Snowman café

The Snowman café is an old Kathmandu institution located just off  Freak st not far from Durbar Square.  The owner Ram Prasad  Manandhar started out bringing tobacco from local villages into Kathmandu, eventually he saved up enough to buy the building and open his own tobacco shop which in the mid 60s evolved into a coffee and cake shop. In those days hippies were travelling the overland trail from Europe to India and many wound up in Nepal where they could enjoy legal hashish and live on next to nothing. Ram says that at that time there were so many hippies wandering about barefoot, (and sometimes even naked) that cars could not get down the street.

Hungry for the taste of western baked goods Snowman became one of the most popular hangouts for Westerners. Mathura Devi, the wife of Ram Prasad is a truly great baker, every morning before sunrise she is up making cakes in her kitchen on the third floor.

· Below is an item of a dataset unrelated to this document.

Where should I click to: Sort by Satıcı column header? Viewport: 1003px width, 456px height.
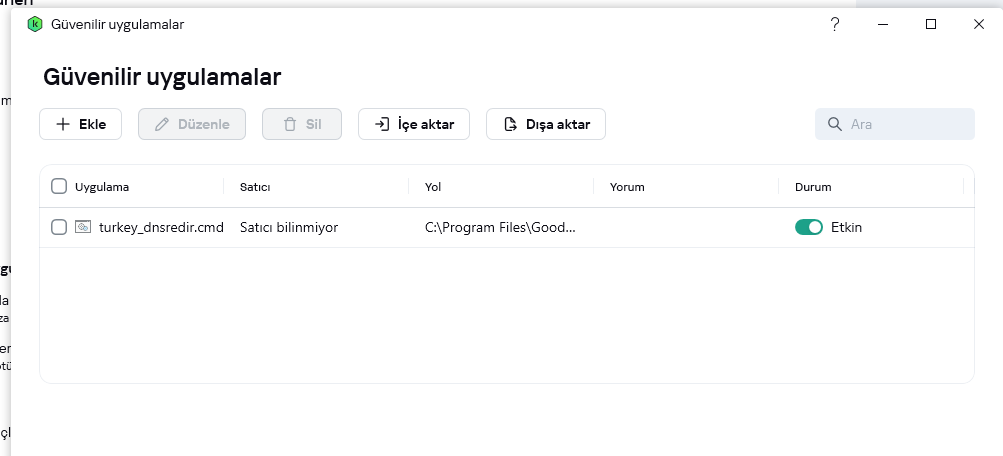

In the late 70s the overland trail came to an end as Islamic fundamentalists subverted and took control of the Iranian revolution, closing off the land route to Europe. The second blow fell when the USA’s corrupt president Richard Nixon paid the Nepalese millions of dollars on condition that they criminalise marijuana use. The hippies were rounded up by the police and forcibly deported, mostly into India. Soon the heroin trade was booming
(apparently run by Nepal’s own royal family with assistance from the Nepali army and the CIA!) and today you can meet Nepalese junkies hanging out just down the road near Durbar Square. Hashish is 30 times more expensive than in 1970 and a very cheap and low grade of heroin is now readily available. Thanks America!

Snowman’s survived though, adapting to the changing clientele by catering to young Nepali college students, Hendrix and the Beatles have been replaced by Nepali music on the cafe soundtrack. Nowadays most travellers stay in the tourist ghetto of Thamel but a few nostalgic older travellers still make their way to Snowmans for coffee and cake.